### GIVEN TEXT

##########

Most of my classmates knew I had a seizure every once in a while, and they would tell the teachers what to do when I had one. The teachers told them not to tell me about my seizures, but of course they did, including tales of how the teachers freaked out. (That was probably why the teachers didn't want me to know, but it was wrapped in the guise of "not upsetting me.") We would laugh about the behavior of the teachers as well as my own behavior during the seizure, because I would frequently do odd things before passing out. (Once, when we were playing baseball in the backyard, I apparently stepped off base and went to the neighbor's house and started sniffing the flowers.) Sometimes, when we had to do something we didn't want to do, my classmates would try to ask me if I could have a seizure to get out of an activity.l (I of course, couldn't invoke a seizure at will!) It was treated very normally among most of my classmates, friends, and neighbors.

I had no idea about the levels of discrimination that even existed during my lifetime that the author discusses in this article in Truth-Out. We had occasional comments from friends and family members to the extent that they were amazed that I was able to go to college or to do this or that, but I always thought that was just *their* ignorance. I had no idea that these were coming from shared social stereotypes and stigmas. I am glad that I was oblivious to this kind of thing because it meant that I just went about my life and did what I wanted to do at every turn, not feeling self-conscious about my epilepsy, not feeling like I had a "disability."

I graduated early from high school, I have my master's degree and several years toward my PhD, and have never felt that my epilepsy limited my opportunities. Consequently, I have also never felt ashamed to talk about it. I never felt a stigma. I encourage people with epilepsy to not be shy about talking about it. Just tell people around you, hey, I have epilepsy and sometimes I have a seizure, and here's what you do if you see me have a seizure. It's like coming out gay. The more people know people who have "hidden disabilities" or anything else considered "abnormal" by society, the more people see these people as competent, intelligent, creative, funny human beings just like everyone else they associate with, the more normal having these kind of conditions will become.

##########

### PROBLEM 1
In the essay on living with epilepsy, what did the writer reportedly do during a backyard baseball game before passing out?
### PROBLEM 2
Continue the essay on living with epilepsy from the point where it stops.

### Lines taken from a collection
##########

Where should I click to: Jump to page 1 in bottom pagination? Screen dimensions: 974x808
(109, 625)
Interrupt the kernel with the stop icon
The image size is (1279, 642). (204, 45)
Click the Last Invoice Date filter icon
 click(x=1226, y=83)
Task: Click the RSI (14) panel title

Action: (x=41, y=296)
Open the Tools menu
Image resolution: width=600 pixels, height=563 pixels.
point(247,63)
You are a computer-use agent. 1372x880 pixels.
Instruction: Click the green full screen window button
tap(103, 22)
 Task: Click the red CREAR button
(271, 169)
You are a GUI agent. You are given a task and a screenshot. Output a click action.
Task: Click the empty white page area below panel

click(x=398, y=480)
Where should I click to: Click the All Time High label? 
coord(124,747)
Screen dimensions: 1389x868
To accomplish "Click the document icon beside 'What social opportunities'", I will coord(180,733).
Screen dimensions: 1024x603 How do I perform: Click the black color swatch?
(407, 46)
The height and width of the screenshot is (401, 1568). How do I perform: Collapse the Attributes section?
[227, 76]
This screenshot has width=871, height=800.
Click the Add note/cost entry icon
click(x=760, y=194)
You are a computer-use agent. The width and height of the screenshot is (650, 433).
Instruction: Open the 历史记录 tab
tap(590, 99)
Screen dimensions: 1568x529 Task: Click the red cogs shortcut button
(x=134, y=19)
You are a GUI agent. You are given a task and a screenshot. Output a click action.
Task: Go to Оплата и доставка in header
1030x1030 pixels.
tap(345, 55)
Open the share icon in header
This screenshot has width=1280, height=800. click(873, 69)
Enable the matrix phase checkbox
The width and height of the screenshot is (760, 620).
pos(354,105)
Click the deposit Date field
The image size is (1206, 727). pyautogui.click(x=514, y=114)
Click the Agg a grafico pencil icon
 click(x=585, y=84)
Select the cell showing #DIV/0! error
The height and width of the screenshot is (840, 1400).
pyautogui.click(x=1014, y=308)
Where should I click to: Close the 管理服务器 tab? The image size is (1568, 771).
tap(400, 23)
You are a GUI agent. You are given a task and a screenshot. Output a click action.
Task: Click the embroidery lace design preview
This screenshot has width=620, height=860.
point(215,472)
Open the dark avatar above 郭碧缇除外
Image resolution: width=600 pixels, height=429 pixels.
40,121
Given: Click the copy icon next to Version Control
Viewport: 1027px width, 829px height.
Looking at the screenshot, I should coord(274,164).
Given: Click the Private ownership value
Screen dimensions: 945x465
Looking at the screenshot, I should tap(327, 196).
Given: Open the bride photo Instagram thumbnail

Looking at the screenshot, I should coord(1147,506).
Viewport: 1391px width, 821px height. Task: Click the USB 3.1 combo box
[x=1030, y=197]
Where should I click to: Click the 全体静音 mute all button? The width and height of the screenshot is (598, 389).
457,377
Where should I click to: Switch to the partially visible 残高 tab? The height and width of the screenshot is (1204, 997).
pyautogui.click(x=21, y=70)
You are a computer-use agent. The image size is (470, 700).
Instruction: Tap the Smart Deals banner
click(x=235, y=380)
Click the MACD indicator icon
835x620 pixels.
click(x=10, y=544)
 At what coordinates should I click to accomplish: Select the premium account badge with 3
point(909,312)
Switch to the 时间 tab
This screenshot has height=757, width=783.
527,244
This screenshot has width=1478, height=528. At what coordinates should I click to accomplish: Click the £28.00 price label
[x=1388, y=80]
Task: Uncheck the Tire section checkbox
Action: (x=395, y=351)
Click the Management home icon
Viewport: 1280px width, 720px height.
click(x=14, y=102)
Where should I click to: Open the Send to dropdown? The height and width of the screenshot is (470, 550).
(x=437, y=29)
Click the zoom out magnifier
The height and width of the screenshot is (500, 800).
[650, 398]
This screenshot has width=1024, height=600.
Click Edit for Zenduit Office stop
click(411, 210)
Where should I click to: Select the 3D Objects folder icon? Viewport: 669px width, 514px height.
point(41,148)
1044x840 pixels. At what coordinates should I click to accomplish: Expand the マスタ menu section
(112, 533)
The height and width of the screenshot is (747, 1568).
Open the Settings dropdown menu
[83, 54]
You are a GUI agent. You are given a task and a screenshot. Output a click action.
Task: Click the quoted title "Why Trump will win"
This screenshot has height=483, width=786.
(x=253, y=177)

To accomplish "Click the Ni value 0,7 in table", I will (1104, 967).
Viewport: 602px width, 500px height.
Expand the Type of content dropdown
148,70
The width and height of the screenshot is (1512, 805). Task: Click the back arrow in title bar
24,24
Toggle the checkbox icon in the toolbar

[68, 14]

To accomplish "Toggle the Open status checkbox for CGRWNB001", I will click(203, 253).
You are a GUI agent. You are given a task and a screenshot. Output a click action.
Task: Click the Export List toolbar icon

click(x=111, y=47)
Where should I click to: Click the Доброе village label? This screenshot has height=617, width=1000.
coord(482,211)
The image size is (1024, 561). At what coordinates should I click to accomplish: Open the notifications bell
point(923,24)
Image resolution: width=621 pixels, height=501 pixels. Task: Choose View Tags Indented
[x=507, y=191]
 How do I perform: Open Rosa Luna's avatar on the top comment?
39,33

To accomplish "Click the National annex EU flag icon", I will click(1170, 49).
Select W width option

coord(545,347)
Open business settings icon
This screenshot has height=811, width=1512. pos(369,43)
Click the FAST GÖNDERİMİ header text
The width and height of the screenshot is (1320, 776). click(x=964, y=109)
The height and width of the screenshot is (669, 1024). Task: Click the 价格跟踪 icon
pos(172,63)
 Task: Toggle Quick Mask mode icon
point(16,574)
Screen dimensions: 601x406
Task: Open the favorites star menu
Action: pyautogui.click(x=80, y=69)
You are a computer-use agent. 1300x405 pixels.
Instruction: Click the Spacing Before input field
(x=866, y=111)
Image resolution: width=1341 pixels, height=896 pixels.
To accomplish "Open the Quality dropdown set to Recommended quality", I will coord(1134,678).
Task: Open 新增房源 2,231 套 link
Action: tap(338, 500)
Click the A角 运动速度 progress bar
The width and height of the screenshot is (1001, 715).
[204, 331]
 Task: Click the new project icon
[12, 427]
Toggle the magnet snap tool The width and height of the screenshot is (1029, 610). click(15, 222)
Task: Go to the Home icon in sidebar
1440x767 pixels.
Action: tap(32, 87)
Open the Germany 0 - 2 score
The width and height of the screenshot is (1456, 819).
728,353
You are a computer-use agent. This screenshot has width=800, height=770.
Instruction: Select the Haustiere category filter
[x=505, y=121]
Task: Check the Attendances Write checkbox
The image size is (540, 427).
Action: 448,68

##########

### RESPONSE BOX 1
The writer stepped off base, went to the neighbor's house, and started sniffing the flowers.

### RESPONSE BOX 2
4 comments:

Mike Finley ~ Big Vanilla said...

Interesting, well said, and thanks putting this up. This is a very common problem, even though it takes people into a deep strangeness. I am not epileptic, but I lived through a year in which I had about 20,000 seizures. It makes you live more in the moment, I think -- a little anyway.

Mike Finley ~ Big Vanilla said...

This is an interesting "Blogger" style -- http://danielefinley.blogspot.com/

Fluffy Singler said...

I have heard about people who have multiple seizures even in a day. 20,000 a year is a lot. Hopefully most of those were petit mal and didn't result in you passing out at the end of them. I had a couple of petit mal seizures toward the end where I just became disoriented for a few minutes and then it was over.

Since I had lived with it since birth, I'm not sure about its effects on personality--it was just something I always had an always lived with and I transitioned relatively easily from having it to not having it. I am sure it is harder to deal with when you develop it later in life.

Mike Finley ~ Big Vanilla said...

Well, with me it was a matter of my brain reknitting after a serious thrombosis. After a year they calmed down. We did sleep tests that showed I has having 400 mini-events every night, stiffening and lurching up from the mattress. It was all news to me. I always woke up feeling well rested.